===== Extrait du document =====

Haut lieu d’apprentissage pratique, le département de cinéma de Paris 8 est également un espace de création d’où sortent, chaque année, des dizaines de films de tout acabit (dans la veine « usine à rêve général », voir le texte que nous avait donné des étudiants mobilisés sur leurs ciné-tracts). Il était tout naturel qu’il se fasse aussi havre pour la diffusion de ces films économiquement trop fragiles pour se faire bien voir. C’est le cas depuis trois ans grâce au Prix Serge Daney. Nous publions ici un texte des organisateurs de l’événement ainsi qu’un bref entretien avec le réalisateur d’un des films primés, Houssem Bokhari.
Le Prix du film étudiant Serge Daney est né en 2014 et a tout de suite été pensé comme une passerelle entre des critiques de renom et de jeunes cinéastes, dans l’idée daneyenne de la passation. Son concours est ouvert à tous les films d’une vingtaine de minutes réalisés par des étudiants de cinéma, qu’ils soient dans le public ou le privé, en France ou à l’étranger. Chaque année, l’équipe coordinatrice, composée de chercheurs et de réalisateurs enseignant tous au département cinéma de l’Université Paris 8, a choisi un sujet en rapport avec les thématiques chères à Serge Daney : la marche (2014), le voyage (2015) et enfin, cette année, le désir. Cette année, plus de trois cents films provenant d’une dizaine de pays ont candidaté pour la sélection.
Le jury de la critique était pour cette édition composé d’Alain Bergala, Catherine Ermakoff, Serge Le Péron, Patrice Rollet et Charles Tesson. Il décernait le Grand Prix Serge Daney (un atelier auprès du GREC pour développer un projet de film personnel) et le Prix du jury (les œuvres complètes de Serge Daney chez P.O.L.). Le jury de la diffusion, lui, garantissait aux films qu’il primait une projection en salles.
Cette année, Nana de Marie Ceccon a obtenu le Grand Prix Serge Daney, les jurés ayant été saisis par la manière dont la jeune cinéaste « racontait la mort d’un proche comme une catastrophe planétaire ». La mention spéciale a été attribuée à Les Yeux d’Héloïse de Nicolas Lincy et deux films d’animation ont obtenu le prix de la diffusion : Madama Butterfly de Lea Najjar et Andrea Kessler et Papiers d’Arménie d’Ornella Macchia. Tous ces films, ainsi que le Prix du jury, seront projetés à la rentrée à la Cinémathèque française lors d’une séance gratuite.
Houssem Bokhari a reçu le Prix du jury pour Mahi ou la fureur de vivre. Lors de la remise des prix, le jury a partagé son émotion face à ce film « plein de grâce et d’élégance », un film qui, selon Serge Le Péron, raconte « le désir fou de vivre le cinéma corporellement, d’en faire partie », un film « sur le vrai amour du cinéma, qui est au-delà de la cinéphilie ou en deçà, mais qui est extrêmement fort, violent ». Il met en scène Mahi, aspirant acteur qui, croisé au milieu d’un carrefour, prend la parole dès le début du film pour ne plus la lâcher. Saluant le fait que, avec des moyens modestes, le cinéaste ait fait de nécessité vertu, Patrice Rollet a aussi souligné combien ce personnage habité par un film classique et un acteur américain, James Dean, aurait plu à Serge Daney.

===== Matériel fourni =====

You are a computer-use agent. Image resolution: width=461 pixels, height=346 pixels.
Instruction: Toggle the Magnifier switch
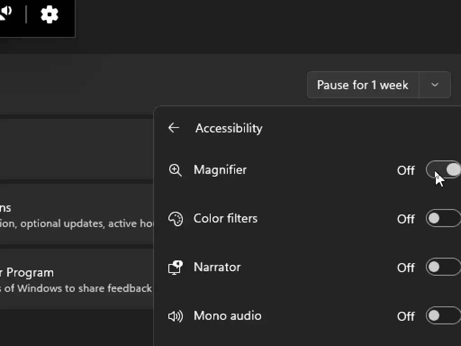pos(444,170)
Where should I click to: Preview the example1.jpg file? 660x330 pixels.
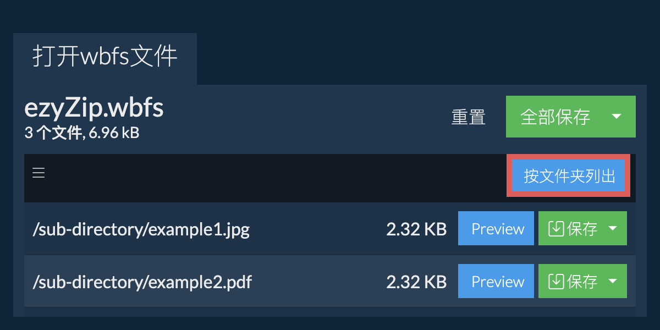point(496,229)
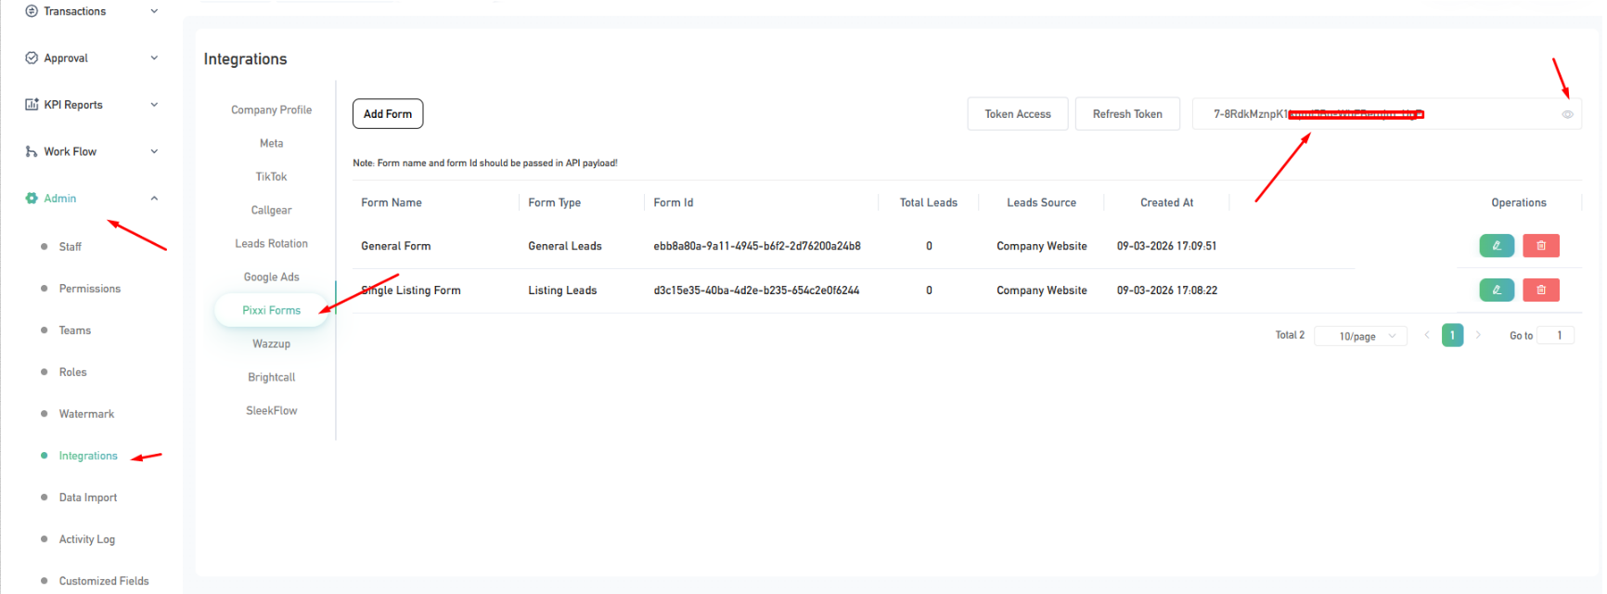
Task: Click the Go to page input
Action: click(1556, 335)
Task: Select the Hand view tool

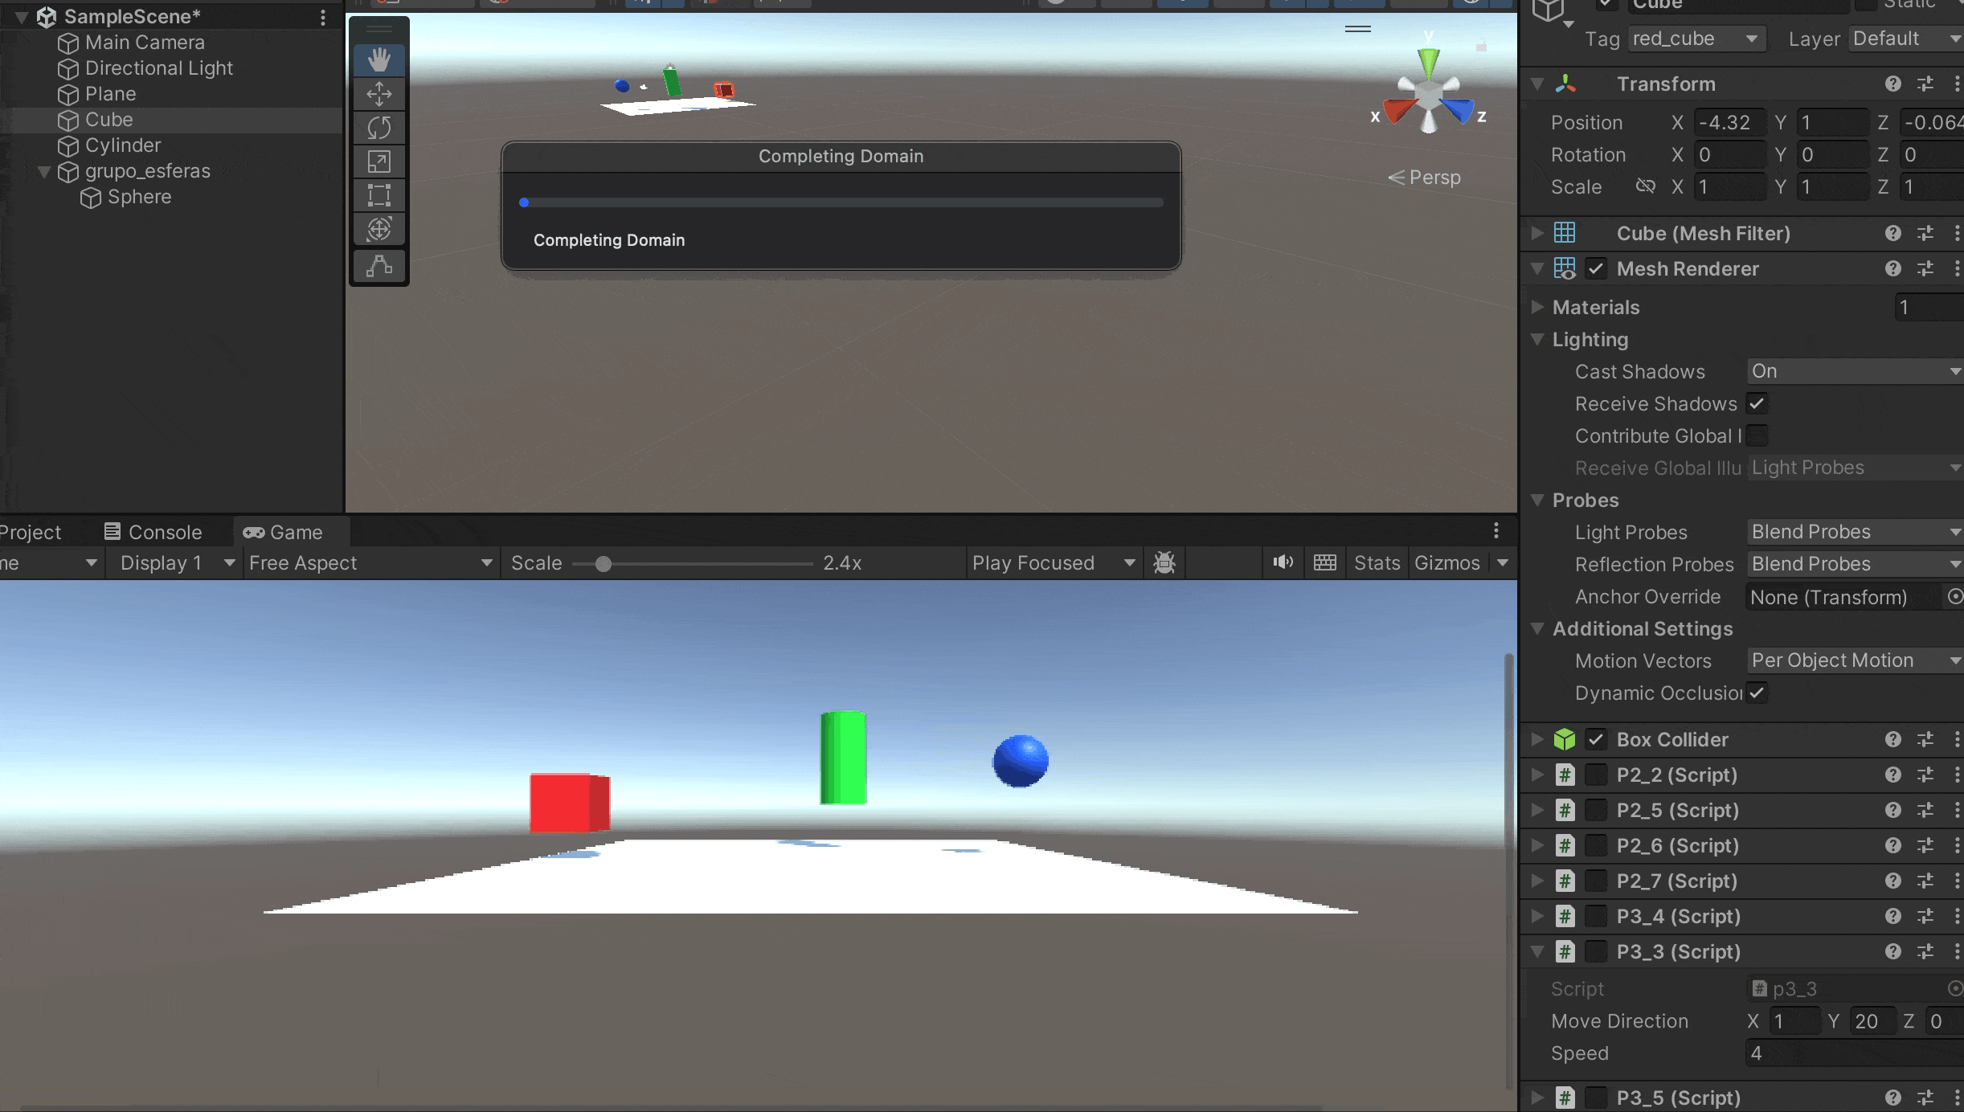Action: (379, 59)
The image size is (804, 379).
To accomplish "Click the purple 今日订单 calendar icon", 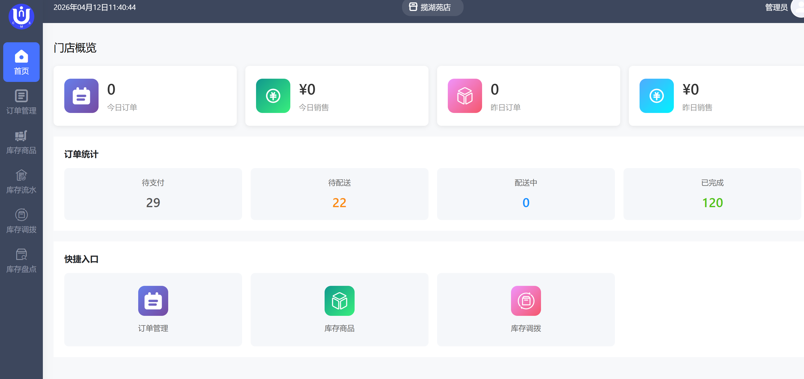I will [x=81, y=96].
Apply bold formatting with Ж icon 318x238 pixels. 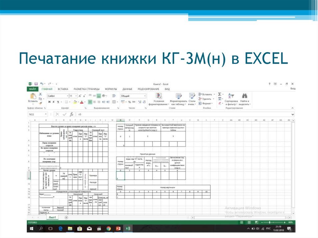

=====

Exercices à faire:
A. Résumez en deux phrases le texte sur le Prix Serge Daney.
B. Recopiez, s'il vous plaît, le passage du texte sur le Prix Serge Daney qui commence par « Cette année, Nana » et se termine par « d’une séance gratuite. ».

Réponses rédigées:
A. Né en 2014 et coordonné par des chercheurs et réalisateurs enseignant au département cinéma de l'Université Paris 8, le Prix du film étudiant Serge Daney est ouvert aux films d'une vingtaine de minutes réalisés par des étudiants en cinéma, et son thème de cette année, le désir, a attiré plus de trois cents films venus d'une dizaine de pays. Nana de Marie Ceccon a remporté le Grand Prix Serge Daney, tandis que Houssem Bokhari a reçu le Prix du jury pour Mahi ou la fureur de vivre, un film que le jury a salué comme une œuvre sur le vrai amour du cinéma.

B.
Cette année, Nana de Marie Ceccon a obtenu le Grand Prix Serge Daney, les jurés ayant été saisis par la manière dont la jeune cinéaste « racontait la mort d’un proche comme une catastrophe planétaire ». La mention spéciale a été attribuée à Les Yeux d’Héloïse de Nicolas Lincy et deux films d’animation ont obtenu le prix de la diffusion : Madama Butterfly de Lea Najjar et Andrea Kessler et Papiers d’Arménie d’Ornella Macchia. Tous ces films, ainsi que le Prix du jury, seront projetés à la rentrée à la Cinémathèque française lors d’une séance gratuite.